* [PROMPT]:
The lines wanted run from the first one below through the one with "SCHAEFER (694, 2005)". Return them exactly.
**** ENTRIES SUPPLIED ****
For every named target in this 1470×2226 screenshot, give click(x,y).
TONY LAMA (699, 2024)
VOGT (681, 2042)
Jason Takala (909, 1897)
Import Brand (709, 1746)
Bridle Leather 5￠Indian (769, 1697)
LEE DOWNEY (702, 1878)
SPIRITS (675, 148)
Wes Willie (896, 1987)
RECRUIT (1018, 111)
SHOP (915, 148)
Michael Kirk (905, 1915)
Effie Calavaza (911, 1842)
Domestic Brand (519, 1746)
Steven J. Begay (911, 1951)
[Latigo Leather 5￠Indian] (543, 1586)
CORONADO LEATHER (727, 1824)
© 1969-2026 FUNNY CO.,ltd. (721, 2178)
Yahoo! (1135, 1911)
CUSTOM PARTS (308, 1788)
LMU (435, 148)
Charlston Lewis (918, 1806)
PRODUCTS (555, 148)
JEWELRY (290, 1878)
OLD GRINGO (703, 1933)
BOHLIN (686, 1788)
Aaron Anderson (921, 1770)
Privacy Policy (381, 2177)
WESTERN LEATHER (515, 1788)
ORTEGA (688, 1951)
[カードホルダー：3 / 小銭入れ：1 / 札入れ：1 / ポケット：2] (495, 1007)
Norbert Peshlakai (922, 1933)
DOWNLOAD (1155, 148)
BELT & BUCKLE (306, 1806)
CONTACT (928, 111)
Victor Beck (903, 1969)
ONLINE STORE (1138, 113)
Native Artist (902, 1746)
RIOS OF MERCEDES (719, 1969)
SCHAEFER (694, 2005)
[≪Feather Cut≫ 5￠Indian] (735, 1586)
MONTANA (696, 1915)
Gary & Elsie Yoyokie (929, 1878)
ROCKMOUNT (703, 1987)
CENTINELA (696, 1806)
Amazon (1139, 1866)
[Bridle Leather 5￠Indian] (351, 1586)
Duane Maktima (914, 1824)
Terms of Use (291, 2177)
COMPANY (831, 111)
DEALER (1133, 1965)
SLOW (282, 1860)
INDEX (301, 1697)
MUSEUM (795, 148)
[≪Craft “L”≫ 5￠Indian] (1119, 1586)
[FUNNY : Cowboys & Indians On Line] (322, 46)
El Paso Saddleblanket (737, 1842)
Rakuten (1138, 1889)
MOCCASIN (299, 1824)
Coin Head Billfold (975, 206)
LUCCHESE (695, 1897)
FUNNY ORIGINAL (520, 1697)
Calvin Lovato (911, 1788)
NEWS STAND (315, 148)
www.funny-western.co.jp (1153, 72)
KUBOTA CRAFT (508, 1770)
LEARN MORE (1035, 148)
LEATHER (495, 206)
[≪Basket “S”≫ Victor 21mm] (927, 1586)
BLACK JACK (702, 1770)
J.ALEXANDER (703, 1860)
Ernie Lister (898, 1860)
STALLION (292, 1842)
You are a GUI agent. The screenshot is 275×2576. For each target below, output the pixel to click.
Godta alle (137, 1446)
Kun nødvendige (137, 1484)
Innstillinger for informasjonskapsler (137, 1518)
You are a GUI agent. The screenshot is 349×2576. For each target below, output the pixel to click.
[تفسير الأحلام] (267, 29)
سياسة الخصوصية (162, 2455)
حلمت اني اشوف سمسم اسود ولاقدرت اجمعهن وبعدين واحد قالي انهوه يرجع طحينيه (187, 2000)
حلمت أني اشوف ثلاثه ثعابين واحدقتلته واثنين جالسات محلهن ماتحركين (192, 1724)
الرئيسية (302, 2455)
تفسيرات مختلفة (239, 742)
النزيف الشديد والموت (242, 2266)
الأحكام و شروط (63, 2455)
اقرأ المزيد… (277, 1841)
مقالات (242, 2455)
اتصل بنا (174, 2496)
****
* [EXPECTED ANSWER]:
For every named target in this 1470×2226 screenshot, give click(x,y).
TONY LAMA (699, 2024)
VOGT (681, 2042)
Jason Takala (909, 1897)
Import Brand (709, 1746)
Bridle Leather 5￠Indian (769, 1697)
LEE DOWNEY (702, 1878)
SPIRITS (675, 148)
Wes Willie (896, 1987)
RECRUIT (1018, 111)
SHOP (915, 148)
Michael Kirk (905, 1915)
Effie Calavaza (911, 1842)
Domestic Brand (519, 1746)
Steven J. Begay (911, 1951)
[Latigo Leather 5￠Indian] (543, 1586)
CORONADO LEATHER (727, 1824)
© 1969-2026 FUNNY CO.,ltd. (721, 2178)
Yahoo! (1135, 1911)
CUSTOM PARTS (308, 1788)
LMU (435, 148)
Charlston Lewis (918, 1806)
PRODUCTS (555, 148)
JEWELRY (290, 1878)
OLD GRINGO (703, 1933)
BOHLIN (686, 1788)
Aaron Anderson (921, 1770)
Privacy Policy (381, 2177)
WESTERN LEATHER (515, 1788)
ORTEGA (688, 1951)
[カードホルダー：3 / 小銭入れ：1 / 札入れ：1 / ポケット：2] (495, 1007)
Norbert Peshlakai (922, 1933)
DOWNLOAD (1155, 148)
BELT & BUCKLE (306, 1806)
CONTACT (928, 111)
Victor Beck (903, 1969)
ONLINE STORE (1138, 113)
Native Artist (902, 1746)
RIOS OF MERCEDES (719, 1969)
SCHAEFER (694, 2005)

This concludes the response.